D’innombrables bactéries jouent un rôle essentiel dans le bon fonctionnement de l’organisme humain. Pourrait-on aller plus loin, et envisager l’incorporation de bactéries non seulement pour nous maintenir en bonne santé, mais pour guérir activement, de l’intérieur, les cellules dans lesquelles elles sont hébergées ? C’est tout l’enjeu d’un programme de recherche de la Michigan State University, qui est parvenue à modifier un Bacillus subtilis, « une bactérie normale du microbiote », afin qu’elle pénètre dans certaines cellules immunitaires de la souris sans être détruite, et modifie le comportement de celle-ci à l’aide d’une protéine. De quoi ouvrir de nouvelle perspective sur notre compréhension du médicament et de la guérison.
- L’expérience menée par l’équipe de la Michigan State University pose, bien entendu, une question éthique : est-il souhaitable de créer des « endosymbiontes artificiels » – des bactéries modifiées et programmées en laboratoire pour répondre à certains objectifs humains ? Le problème ne sera pas tranché en un jour. Mais la perspective d’utiliser ces microorganismes pour nous soigner constitue, cependant, une petite révolution dans la manière dont nous concevons la santé et la guérison. « C’est une vision à long terme », souligne le microbiologiste Christopher Contag, qui a participé à l’étude. « C’est l’une des choses les plus importantes dans un avenir très proche. »
- À quoi tient cette révolution ? En général, nous concevons le médicament sur le mode de l’injection d’une substance, produite en laboratoire ou extraite naturellement, au sein d’un organisme qui l’incorpore dans un second temps. Les recherches de la Michigan State University permettent au contraire d’envisager l’incorporation dans l’organisme du dispositif de production curatif lui-même. Le médicament ne vient plus de l’extérieur ; il est produit de l’intérieur. Soit que les bactéries accueillies dans l’organisme génèrent directement le remède, soit qu’elles mettent en place de nouveaux circuits moléculaires permettant d’activer certaines fonctions des cellules.

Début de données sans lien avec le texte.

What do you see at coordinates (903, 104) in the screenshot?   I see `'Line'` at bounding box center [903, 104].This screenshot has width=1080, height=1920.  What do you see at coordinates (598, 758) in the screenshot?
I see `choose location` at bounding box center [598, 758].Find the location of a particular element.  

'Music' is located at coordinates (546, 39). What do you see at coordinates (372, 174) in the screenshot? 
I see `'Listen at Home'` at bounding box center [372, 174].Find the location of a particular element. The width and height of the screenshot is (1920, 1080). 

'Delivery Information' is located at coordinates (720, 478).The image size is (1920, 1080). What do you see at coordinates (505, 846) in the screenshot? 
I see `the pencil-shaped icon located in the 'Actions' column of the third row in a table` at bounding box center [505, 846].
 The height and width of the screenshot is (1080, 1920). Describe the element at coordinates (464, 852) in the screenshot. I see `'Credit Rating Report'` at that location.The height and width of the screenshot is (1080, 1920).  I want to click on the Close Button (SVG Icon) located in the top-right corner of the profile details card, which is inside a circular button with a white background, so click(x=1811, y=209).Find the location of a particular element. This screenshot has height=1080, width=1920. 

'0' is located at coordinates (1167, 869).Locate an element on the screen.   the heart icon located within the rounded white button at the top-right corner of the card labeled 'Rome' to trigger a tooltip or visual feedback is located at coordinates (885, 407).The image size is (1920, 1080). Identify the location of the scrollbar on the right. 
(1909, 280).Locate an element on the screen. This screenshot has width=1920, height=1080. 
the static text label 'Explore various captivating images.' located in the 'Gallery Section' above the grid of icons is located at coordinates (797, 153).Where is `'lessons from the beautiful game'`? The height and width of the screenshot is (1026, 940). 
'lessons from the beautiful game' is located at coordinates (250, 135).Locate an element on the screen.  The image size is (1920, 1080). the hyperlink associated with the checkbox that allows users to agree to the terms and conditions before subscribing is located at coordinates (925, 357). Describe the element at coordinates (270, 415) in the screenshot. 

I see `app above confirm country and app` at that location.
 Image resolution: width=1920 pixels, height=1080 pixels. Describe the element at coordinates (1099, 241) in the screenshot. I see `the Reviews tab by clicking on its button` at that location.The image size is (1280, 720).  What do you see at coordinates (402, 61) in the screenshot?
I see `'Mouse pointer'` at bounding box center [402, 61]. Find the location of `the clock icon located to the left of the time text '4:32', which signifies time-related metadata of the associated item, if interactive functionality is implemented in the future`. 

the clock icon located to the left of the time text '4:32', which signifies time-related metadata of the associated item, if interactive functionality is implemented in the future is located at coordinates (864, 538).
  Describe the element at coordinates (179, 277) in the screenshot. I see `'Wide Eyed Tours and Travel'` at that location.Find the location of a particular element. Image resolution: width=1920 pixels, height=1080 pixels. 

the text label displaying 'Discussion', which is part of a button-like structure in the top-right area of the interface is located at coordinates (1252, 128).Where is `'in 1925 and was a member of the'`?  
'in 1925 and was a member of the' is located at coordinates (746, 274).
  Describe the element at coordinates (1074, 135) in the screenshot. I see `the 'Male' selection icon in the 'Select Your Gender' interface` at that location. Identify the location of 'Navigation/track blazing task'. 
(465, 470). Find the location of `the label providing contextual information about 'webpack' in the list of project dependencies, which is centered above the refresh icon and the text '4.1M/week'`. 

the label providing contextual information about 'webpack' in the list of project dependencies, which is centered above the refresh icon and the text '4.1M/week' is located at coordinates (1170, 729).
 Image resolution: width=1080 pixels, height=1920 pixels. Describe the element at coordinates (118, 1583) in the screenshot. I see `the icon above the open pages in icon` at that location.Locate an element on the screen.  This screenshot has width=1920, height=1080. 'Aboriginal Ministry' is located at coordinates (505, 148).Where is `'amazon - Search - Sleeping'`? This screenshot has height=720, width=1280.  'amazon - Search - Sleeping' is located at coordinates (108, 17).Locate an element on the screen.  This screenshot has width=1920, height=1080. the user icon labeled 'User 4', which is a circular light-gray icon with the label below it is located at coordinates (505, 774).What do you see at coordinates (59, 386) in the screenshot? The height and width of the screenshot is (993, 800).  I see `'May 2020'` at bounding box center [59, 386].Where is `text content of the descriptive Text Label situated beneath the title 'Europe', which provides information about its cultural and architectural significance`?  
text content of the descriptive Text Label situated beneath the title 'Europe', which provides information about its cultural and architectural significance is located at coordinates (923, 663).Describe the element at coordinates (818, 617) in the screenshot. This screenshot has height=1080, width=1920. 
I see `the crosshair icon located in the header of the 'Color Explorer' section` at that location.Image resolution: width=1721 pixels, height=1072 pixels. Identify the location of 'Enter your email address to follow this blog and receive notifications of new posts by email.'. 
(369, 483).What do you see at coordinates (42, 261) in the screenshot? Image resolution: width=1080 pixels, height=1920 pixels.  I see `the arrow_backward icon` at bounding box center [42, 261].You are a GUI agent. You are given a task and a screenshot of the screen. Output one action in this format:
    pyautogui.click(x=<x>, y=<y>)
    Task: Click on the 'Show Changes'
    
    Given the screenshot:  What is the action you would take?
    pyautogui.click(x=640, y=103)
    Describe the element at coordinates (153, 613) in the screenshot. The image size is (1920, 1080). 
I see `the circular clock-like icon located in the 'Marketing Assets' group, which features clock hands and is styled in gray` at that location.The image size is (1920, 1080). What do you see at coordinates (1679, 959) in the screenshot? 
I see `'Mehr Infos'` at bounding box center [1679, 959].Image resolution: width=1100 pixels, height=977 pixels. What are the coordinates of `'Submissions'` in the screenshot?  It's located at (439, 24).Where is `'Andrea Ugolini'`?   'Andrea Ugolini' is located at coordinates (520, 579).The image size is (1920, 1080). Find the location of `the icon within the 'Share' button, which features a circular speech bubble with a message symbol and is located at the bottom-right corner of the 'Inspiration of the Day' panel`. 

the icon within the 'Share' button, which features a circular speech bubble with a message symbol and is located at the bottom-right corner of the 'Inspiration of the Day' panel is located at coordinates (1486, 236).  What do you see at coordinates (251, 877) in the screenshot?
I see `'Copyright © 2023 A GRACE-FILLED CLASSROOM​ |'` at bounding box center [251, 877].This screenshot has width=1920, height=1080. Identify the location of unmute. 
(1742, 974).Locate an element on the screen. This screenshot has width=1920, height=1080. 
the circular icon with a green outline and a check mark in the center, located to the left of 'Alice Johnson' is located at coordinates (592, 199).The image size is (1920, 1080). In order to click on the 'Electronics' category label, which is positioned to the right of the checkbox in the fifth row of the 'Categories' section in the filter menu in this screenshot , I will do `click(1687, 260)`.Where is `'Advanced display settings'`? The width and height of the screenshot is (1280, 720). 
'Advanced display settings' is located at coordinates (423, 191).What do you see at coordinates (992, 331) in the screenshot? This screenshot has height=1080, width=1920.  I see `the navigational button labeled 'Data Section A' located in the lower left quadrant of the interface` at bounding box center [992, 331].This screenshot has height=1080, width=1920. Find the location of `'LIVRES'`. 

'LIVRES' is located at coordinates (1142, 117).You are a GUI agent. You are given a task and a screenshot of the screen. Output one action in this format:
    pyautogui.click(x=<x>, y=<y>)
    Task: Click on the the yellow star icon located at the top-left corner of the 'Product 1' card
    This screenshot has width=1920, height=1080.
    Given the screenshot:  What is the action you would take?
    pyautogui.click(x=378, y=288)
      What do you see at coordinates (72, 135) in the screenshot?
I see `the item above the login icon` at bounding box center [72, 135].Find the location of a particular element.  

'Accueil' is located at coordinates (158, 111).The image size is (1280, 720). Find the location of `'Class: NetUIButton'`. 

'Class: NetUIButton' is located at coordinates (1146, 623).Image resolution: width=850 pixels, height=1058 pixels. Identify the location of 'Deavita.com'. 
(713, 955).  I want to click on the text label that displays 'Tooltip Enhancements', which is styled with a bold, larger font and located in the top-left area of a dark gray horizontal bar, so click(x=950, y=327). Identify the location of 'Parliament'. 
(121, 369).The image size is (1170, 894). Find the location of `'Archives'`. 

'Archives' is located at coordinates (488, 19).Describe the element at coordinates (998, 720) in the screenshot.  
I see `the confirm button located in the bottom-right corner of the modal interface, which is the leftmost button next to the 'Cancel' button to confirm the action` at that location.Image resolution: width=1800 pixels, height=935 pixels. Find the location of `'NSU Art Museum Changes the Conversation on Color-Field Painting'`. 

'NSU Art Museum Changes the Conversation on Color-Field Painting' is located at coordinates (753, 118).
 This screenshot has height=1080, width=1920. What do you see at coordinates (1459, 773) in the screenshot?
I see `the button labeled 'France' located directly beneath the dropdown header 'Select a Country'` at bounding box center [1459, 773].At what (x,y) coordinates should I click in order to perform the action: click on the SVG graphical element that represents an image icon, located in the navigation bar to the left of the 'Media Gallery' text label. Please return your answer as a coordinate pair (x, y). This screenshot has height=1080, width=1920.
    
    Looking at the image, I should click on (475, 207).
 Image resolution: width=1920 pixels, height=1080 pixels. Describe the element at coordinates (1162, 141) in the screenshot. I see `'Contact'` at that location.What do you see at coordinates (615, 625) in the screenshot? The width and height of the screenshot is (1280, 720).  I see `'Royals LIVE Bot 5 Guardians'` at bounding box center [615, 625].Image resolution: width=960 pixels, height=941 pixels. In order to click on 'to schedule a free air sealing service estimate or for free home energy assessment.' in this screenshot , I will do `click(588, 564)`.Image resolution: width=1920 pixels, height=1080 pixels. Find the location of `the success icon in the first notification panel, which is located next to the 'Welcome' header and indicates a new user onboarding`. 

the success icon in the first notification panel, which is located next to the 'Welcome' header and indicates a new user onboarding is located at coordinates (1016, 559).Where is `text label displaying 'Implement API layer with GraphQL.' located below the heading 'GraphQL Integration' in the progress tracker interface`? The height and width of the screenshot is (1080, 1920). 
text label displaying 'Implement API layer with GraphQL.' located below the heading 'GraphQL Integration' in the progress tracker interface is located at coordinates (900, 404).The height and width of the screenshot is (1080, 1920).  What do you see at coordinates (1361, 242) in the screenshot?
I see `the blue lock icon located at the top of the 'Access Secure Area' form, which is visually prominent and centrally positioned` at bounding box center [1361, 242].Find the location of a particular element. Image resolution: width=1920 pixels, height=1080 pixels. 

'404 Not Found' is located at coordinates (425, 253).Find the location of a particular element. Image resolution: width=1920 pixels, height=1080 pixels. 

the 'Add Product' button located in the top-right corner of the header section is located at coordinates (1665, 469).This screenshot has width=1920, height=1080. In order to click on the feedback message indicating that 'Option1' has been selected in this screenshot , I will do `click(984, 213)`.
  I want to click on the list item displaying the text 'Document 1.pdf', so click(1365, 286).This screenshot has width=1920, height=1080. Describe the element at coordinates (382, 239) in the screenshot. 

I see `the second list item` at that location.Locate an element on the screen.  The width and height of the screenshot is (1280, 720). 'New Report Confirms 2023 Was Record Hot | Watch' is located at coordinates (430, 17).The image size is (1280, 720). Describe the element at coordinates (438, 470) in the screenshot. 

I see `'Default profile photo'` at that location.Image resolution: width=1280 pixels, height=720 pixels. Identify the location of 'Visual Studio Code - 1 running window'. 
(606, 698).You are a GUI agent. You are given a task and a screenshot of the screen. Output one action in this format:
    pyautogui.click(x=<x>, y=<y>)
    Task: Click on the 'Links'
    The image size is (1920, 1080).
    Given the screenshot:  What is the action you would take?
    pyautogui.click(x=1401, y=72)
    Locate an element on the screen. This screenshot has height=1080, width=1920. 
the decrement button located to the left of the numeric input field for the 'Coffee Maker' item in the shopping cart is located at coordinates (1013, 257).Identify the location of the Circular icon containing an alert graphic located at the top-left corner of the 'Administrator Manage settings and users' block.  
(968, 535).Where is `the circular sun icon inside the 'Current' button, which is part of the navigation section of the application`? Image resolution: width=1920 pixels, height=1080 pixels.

- De ce point de vue, le médicament n’est plus une substance inerte, mais un système vivant qui englobe à la fois la molécule et ce qui la produit. Ce système n’est plus seulement logé dans l’organisme, comme les bactéries de la flore intestinale ; il est pleinement intégré dans les cellules. Il ne contribue pas seulement, comme le montre l’ensemble des recherches sur le microbiome, au bon fonctionnement statique du métabolisme, mais permet l’émergence de nouvelles capacités, en l’occurrence de guérison. Le glissement interroge inévitablement l’intégrité physiologique de l’organisme. À quoi tient l’unité d’un organisme qui intègre en lui une pluralité de formes de vies ? Existe-t-il une différence claire entre le soi et le non-soi biologique, dans cette chimère en mosaïque ? La question se pose d’autant plus fortement ici : le maintien de la santé, qui semble à première vue passer par la préservation de l’intégrité corporelle contre les invasions extérieures, pourrait bien s’enrichir, au contraire, en s’ouvrant à une altérité biologique intérieure.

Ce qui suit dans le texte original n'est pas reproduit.